__THE TASK__: Copy out every line of the records below that contains the string "icon", matching case exactly.

__RECORDS SUPPLIED__:
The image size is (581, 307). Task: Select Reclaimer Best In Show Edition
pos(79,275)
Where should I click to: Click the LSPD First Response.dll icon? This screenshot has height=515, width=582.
...
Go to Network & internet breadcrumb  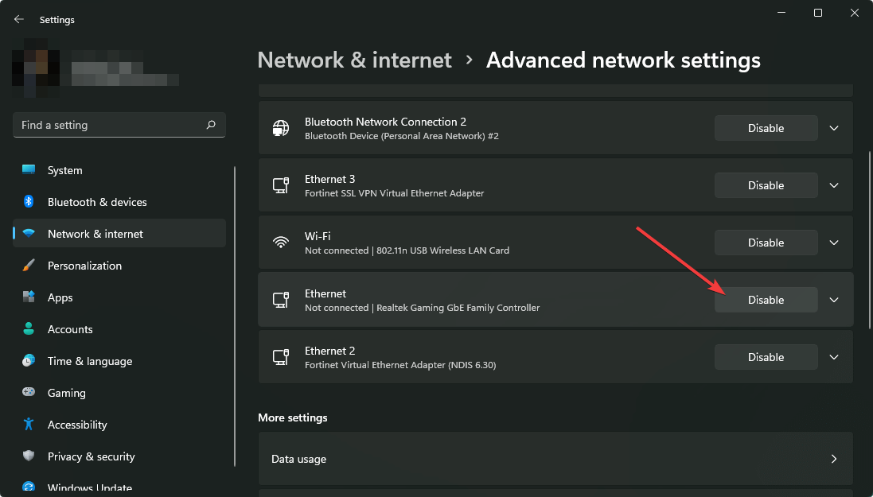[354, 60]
---
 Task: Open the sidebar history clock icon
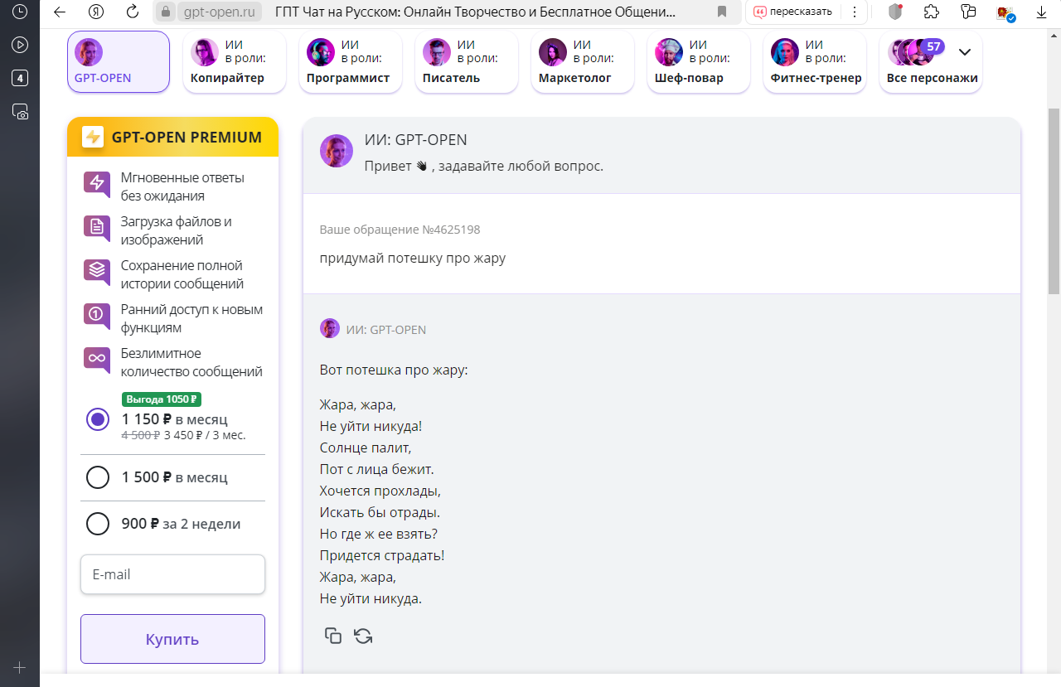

__PROBLEM SOLUTION__:
Where should I click to: Click the LSPD First Response.dll icon? This screenshot has height=515, width=582.
 Task: Open the sidebar history clock icon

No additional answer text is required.